** TASK DESCRIPTION **
Extend the blog post below on hangs of KVM virtual machines under a custom VMM, starting right after its last sentence.

** READING PASSAGE **
Recently, I’ve noticed strange hangs of KVM VMs on a custom VMM. As it fits the topic of this blog, I thought I make the issue more googleable. Until we dive into the issue, we have to set the scene a bit.

The Scene

Consider that we want to run a KVM vCPU on Linux, but we want it to unconditionally exit after 1ms regardless of what the guest does. To achieve this, we can create a CLOCK_MONOTONIC timer with timer_create that sends a signal to the thread that runs the vCPU (via SIGEV_THREAD_ID). We choose SIGUSR1, but other signals work as well.

We have to make sure that we do not receive the signal when the vCPU does not execute. This is important, because then the signal will not fulfill its goal of kicking the vCPU out of guest execution. For that, we mask SIGUSR1 with pthread_sigmask in the host thread and unmask it for the vCPU via KVM_SET_SIGNAL_MASK.

This setup works beautifully and in essence emulates the VMX preemption timer1. There is only one wart at this point. When KVM_RUN returns EINTR, because the timer signal was pending, we need to “consume” the signal or the next KVM_RUN will immediately exit again. We can do this with sigtimedwait with a zero timeout.

** INFORMATION GIVEN **
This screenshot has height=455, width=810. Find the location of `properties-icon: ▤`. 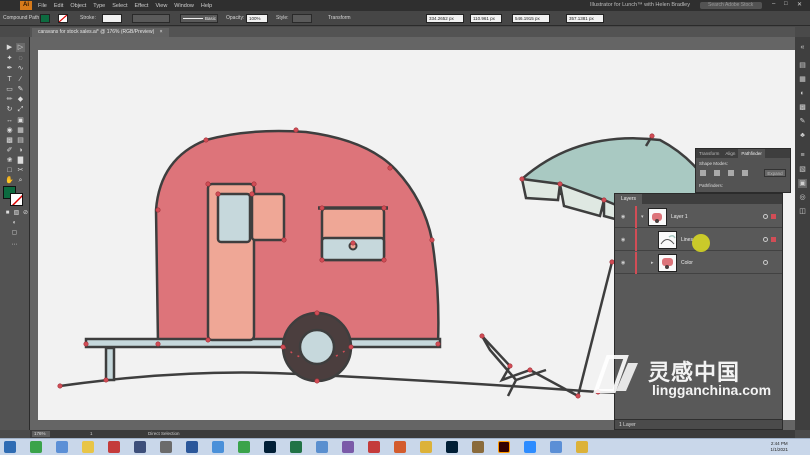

...

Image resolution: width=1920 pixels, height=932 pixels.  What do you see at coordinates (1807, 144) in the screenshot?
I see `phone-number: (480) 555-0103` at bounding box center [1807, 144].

** REPLY TO THE TASK **
Weird VM Hangs

When I used this scheme on my Intel Tiger Lake laptop, I noticed strange hangs in VMs. The VM would sometimes get stuck on one instruction. The weird thing was that the vCPU could still receive and handle interrupts, but this one harmless looking instruction would never complete. The effect was that some Linux kernel threads would just get stuck while others continue to run.

The instruction in question was this from the set_bit function of my Linux 5.4 guest:

ffffffff810238b0 <set_bit>:
ffffffff810238b0:       f0 48 0f ab 3e          lock bts %rdi,(%rsi)
ffffffff810238b5:       c3                      ret

Way too late, I noticed the following warning in the host’s kernel log with a matching instruction point:

x86/split lock detection: #AC: vmm/61253 took a split_lock trap at address: 0xffffffff810238b0

Split lock detection is an anti-DoS feature that can find or kill processes that perform misaligned locked memory accesses, because they trigger extremely slow paths in the CPU that impact the performance of other cores in the system.

When I checked in more detail, the lock bts was indeed performing a misaligned locked memory access, but why would this warning cause a permanent hang at this instruction?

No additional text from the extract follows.